● AIM OF THE EXERCISE:
The full listing below is to be written out exactly.

● RECORDS SUPPLIED:
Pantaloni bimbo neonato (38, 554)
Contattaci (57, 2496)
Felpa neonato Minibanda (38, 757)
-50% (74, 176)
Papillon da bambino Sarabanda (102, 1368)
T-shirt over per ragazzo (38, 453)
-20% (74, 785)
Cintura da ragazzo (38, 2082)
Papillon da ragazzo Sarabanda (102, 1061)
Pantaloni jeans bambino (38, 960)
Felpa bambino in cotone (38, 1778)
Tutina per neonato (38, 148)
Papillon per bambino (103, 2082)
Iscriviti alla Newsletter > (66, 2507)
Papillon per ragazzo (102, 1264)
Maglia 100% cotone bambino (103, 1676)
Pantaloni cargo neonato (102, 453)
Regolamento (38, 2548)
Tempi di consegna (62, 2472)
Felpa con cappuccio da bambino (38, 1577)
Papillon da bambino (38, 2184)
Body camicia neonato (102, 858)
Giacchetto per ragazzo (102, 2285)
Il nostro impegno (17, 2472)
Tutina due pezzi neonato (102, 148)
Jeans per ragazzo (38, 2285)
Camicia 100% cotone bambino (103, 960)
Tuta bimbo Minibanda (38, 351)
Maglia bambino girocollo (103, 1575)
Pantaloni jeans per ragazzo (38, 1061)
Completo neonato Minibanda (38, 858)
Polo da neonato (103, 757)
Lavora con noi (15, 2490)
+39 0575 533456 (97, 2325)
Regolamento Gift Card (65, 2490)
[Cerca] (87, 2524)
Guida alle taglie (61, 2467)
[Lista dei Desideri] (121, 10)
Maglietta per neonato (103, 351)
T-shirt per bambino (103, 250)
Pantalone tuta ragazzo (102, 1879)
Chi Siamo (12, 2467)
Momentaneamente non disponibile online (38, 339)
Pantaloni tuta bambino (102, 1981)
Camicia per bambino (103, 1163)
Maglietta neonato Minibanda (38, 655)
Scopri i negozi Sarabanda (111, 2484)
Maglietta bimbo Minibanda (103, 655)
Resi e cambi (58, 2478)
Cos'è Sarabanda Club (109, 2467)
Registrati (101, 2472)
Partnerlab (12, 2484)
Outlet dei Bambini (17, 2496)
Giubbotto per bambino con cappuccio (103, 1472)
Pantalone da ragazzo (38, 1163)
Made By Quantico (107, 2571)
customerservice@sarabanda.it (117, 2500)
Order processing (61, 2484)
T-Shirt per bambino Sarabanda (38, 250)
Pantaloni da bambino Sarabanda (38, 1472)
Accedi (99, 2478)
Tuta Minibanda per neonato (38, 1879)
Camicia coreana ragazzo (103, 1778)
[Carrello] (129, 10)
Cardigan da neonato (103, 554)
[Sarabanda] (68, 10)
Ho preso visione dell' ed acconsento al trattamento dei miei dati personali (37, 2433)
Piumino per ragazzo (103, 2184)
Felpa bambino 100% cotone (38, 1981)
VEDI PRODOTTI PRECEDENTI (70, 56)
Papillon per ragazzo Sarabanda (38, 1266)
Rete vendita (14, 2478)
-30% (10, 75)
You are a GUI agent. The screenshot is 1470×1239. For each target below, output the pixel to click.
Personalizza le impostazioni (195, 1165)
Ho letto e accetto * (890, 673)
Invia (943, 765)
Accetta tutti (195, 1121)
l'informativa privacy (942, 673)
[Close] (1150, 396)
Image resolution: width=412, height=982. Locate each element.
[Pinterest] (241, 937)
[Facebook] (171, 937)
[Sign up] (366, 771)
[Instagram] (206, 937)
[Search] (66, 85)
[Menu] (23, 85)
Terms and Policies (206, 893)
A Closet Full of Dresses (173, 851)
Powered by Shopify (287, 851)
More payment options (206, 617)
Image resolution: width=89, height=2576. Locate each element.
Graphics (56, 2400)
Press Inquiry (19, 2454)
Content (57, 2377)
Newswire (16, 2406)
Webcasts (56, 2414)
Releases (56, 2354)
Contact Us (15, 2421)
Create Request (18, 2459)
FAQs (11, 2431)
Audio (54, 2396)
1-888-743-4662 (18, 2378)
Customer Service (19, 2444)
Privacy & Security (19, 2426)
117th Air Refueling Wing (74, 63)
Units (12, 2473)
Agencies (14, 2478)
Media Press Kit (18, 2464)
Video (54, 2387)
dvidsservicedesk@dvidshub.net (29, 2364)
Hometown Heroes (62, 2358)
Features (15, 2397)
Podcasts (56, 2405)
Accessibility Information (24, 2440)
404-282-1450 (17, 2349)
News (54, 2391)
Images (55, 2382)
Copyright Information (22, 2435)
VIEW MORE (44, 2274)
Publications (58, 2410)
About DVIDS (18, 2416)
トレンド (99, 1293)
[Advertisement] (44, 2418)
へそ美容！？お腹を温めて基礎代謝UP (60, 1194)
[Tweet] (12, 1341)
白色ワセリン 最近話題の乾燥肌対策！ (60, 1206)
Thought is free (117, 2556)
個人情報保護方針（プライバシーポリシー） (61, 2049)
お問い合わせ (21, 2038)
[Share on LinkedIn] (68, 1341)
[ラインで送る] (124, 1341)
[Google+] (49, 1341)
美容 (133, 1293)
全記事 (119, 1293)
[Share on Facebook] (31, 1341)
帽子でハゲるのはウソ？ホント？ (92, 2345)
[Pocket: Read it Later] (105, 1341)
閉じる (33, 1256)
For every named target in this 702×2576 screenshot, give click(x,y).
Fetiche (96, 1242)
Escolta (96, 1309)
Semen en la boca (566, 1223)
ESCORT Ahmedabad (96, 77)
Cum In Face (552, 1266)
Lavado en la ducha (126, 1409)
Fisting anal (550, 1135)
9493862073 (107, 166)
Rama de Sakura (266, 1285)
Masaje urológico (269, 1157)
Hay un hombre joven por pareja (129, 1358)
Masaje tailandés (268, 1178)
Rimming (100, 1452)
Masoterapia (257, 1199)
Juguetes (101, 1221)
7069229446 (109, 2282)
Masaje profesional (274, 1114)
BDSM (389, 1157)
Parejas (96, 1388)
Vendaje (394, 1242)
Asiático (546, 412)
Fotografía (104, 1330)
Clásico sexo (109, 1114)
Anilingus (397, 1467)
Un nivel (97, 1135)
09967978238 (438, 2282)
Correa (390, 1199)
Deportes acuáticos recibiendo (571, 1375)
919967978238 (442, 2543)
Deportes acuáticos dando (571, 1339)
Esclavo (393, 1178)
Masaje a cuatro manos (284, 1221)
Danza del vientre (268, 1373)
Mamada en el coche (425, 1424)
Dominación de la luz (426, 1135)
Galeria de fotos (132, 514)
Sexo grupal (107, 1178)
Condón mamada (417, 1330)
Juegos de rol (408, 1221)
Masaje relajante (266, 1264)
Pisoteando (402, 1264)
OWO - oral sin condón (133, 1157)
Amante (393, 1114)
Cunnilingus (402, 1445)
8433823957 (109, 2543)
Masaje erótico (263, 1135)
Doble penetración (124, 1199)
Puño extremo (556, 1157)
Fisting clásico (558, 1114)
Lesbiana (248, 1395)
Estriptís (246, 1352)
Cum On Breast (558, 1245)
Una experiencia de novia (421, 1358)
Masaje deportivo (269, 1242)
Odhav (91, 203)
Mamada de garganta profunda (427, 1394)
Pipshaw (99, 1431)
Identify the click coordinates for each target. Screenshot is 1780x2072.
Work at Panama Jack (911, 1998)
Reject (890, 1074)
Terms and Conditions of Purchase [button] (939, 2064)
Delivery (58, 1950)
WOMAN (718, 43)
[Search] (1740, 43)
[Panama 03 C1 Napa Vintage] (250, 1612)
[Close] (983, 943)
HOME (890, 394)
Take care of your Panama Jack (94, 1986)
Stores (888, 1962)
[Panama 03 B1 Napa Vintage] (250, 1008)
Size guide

● EXERCISE SOLUTION:
Pantaloni bimbo neonato (38, 554)
Contattaci (57, 2496)
Felpa neonato Minibanda (38, 757)
-50% (74, 176)
Papillon da bambino Sarabanda (102, 1368)
T-shirt over per ragazzo (38, 453)
-20% (74, 785)
Cintura da ragazzo (38, 2082)
Papillon da ragazzo Sarabanda (102, 1061)
Pantaloni jeans bambino (38, 960)
Felpa bambino in cotone (38, 1778)
Tutina per neonato (38, 148)
Papillon per bambino (103, 2082)
Iscriviti alla Newsletter > (66, 2507)
Papillon per ragazzo (102, 1264)
Maglia 100% cotone bambino (103, 1676)
Pantaloni cargo neonato (102, 453)
Regolamento (38, 2548)
Tempi di consegna (62, 2472)
Felpa con cappuccio da bambino (38, 1577)
Papillon da bambino (38, 2184)
Body camicia neonato (102, 858)
Giacchetto per ragazzo (102, 2285)
Il nostro impegno (17, 2472)
Tutina due pezzi neonato (102, 148)
Jeans per ragazzo (38, 2285)
Camicia 100% cotone bambino (103, 960)
Tuta bimbo Minibanda (38, 351)
Maglia bambino girocollo (103, 1575)
Pantaloni jeans per ragazzo (38, 1061)
Completo neonato Minibanda (38, 858)
Polo da neonato (103, 757)
Lavora con noi (15, 2490)
+39 0575 533456 (97, 2325)
Regolamento Gift Card (65, 2490)
[Cerca] (87, 2524)
Guida alle taglie (61, 2467)
[Lista dei Desideri] (121, 10)
Maglietta per neonato (103, 351)
T-shirt per bambino (103, 250)
Pantalone tuta ragazzo (102, 1879)
Chi Siamo (12, 2467)
Momentaneamente non disponibile online (38, 339)
Pantaloni tuta bambino (102, 1981)
Camicia per bambino (103, 1163)
Maglietta neonato Minibanda (38, 655)
Scopri i negozi Sarabanda (111, 2484)
Maglietta bimbo Minibanda (103, 655)
Resi e cambi (58, 2478)
Cos'è Sarabanda Club (109, 2467)
Registrati (101, 2472)
Partnerlab (12, 2484)
Outlet dei Bambini (17, 2496)
Giubbotto per bambino con cappuccio (103, 1472)
Pantalone da ragazzo (38, 1163)
Made By Quantico (107, 2571)
customerservice@sarabanda.it (117, 2500)
Order processing (61, 2484)
T-Shirt per bambino Sarabanda (38, 250)
Pantaloni da bambino Sarabanda (38, 1472)
Accedi (99, 2478)
Tuta Minibanda per neonato (38, 1879)
Camicia coreana ragazzo (103, 1778)
[Carrello] (129, 10)
Cardigan da neonato (103, 554)
[Sarabanda] (68, 10)
Ho preso visione dell' ed acconsento al trattamento dei miei dati personali (37, 2433)
Piumino per ragazzo (103, 2184)
Felpa bambino 100% cotone (38, 1981)
VEDI PRODOTTI PRECEDENTI (70, 56)
Papillon per ragazzo Sarabanda (38, 1266)
Rete vendita (14, 2478)
-30% (10, 75)
You are a GUI agent. The screenshot is 1470×1239. For each target below, output the pixel to click.
Personalizza le impostazioni (195, 1165)
Ho letto e accetto * (890, 673)
Invia (943, 765)
Accetta tutti (195, 1121)
l'informativa privacy (942, 673)
[Close] (1150, 396)
Image resolution: width=412, height=982. Locate each element.
[Pinterest] (241, 937)
[Facebook] (171, 937)
[Sign up] (366, 771)
[Instagram] (206, 937)
[Search] (66, 85)
[Menu] (23, 85)
Terms and Policies (206, 893)
A Closet Full of Dresses (173, 851)
Powered by Shopify (287, 851)
More payment options (206, 617)
Image resolution: width=89, height=2576. Locate each element.
Graphics (56, 2400)
Press Inquiry (19, 2454)
Content (57, 2377)
Newswire (16, 2406)
Webcasts (56, 2414)
Releases (56, 2354)
Contact Us (15, 2421)
Create Request (18, 2459)
FAQs (11, 2431)
Audio (54, 2396)
1-888-743-4662 (18, 2378)
Customer Service (19, 2444)
Privacy & Security (19, 2426)
117th Air Refueling Wing (74, 63)
Units (12, 2473)
Agencies (14, 2478)
Media Press Kit (18, 2464)
Video (54, 2387)
dvidsservicedesk@dvidshub.net (29, 2364)
Hometown Heroes (62, 2358)
Features (15, 2397)
Podcasts (56, 2405)
Accessibility Information (24, 2440)
404-282-1450 (17, 2349)
News (54, 2391)
Images (55, 2382)
Copyright Information (22, 2435)
VIEW MORE (44, 2274)
Publications (58, 2410)
About DVIDS (18, 2416)
トレンド (99, 1293)
[Advertisement] (44, 2418)
へそ美容！？お腹を温めて基礎代謝UP (60, 1194)
[Tweet] (12, 1341)
白色ワセリン 最近話題の乾燥肌対策！ (60, 1206)
Thought is free (117, 2556)
個人情報保護方針（プライバシーポリシー） (61, 2049)
お問い合わせ (21, 2038)
[Share on LinkedIn] (68, 1341)
[ラインで送る] (124, 1341)
[Google+] (49, 1341)
美容 (133, 1293)
全記事 (119, 1293)
[Share on Facebook] (31, 1341)
帽子でハゲるのはウソ？ホント？ (92, 2345)
[Pocket: Read it Later] (105, 1341)
閉じる (33, 1256)
For every named target in this 702×2576 screenshot, give click(x,y).
Fetiche (96, 1242)
Escolta (96, 1309)
Semen en la boca (566, 1223)
ESCORT Ahmedabad (96, 77)
Cum In Face (552, 1266)
Lavado en la ducha (126, 1409)
Fisting anal (550, 1135)
9493862073 (107, 166)
Rama de Sakura (266, 1285)
Masaje urológico (269, 1157)
Hay un hombre joven por pareja (129, 1358)
Masaje tailandés (268, 1178)
Rimming (100, 1452)
Masoterapia (257, 1199)
Juguetes (101, 1221)
7069229446 (109, 2282)
Masaje profesional (274, 1114)
BDSM (389, 1157)
Parejas (96, 1388)
Vendaje (394, 1242)
Asiático (546, 412)
Fotografía (104, 1330)
Clásico sexo (109, 1114)
Anilingus (397, 1467)
Un nivel (97, 1135)
09967978238 (438, 2282)
Correa (390, 1199)
Deportes acuáticos recibiendo (571, 1375)
919967978238 (442, 2543)
Deportes acuáticos dando (571, 1339)
Esclavo (393, 1178)
Masaje a cuatro manos (284, 1221)
Danza del vientre (268, 1373)
Mamada en el coche (425, 1424)
Dominación de la luz (426, 1135)
Galeria de fotos (132, 514)
Sexo grupal (107, 1178)
Condón mamada (417, 1330)
Juegos de rol (408, 1221)
Masaje relajante (266, 1264)
Pisoteando (402, 1264)
OWO - oral sin condón (133, 1157)
Amante (393, 1114)
Cunnilingus (402, 1445)
8433823957 (109, 2543)
Masaje erótico (263, 1135)
Doble penetración (124, 1199)
Puño extremo (556, 1157)
Fisting clásico (558, 1114)
Lesbiana (248, 1395)
Estriptís (246, 1352)
Cum On Breast (558, 1245)
Una experiencia de novia (421, 1358)
Masaje deportivo (269, 1242)
Odhav (91, 203)
Mamada de garganta profunda (427, 1394)
Pipshaw (99, 1431)
Identify the click coordinates for each target. Screenshot is 1780x2072.
Work at Panama Jack (911, 1998)
Reject (890, 1074)
Terms and Conditions of Purchase [button] (939, 2064)
Delivery (58, 1950)
WOMAN (718, 43)
[Search] (1740, 43)
[Panama 03 C1 Napa Vintage] (250, 1612)
[Close] (983, 943)
HOME (890, 394)
Take care of your Panama Jack (94, 1986)
Stores (888, 1962)
[Panama 03 B1 Napa Vintage] (250, 1008)
Size guide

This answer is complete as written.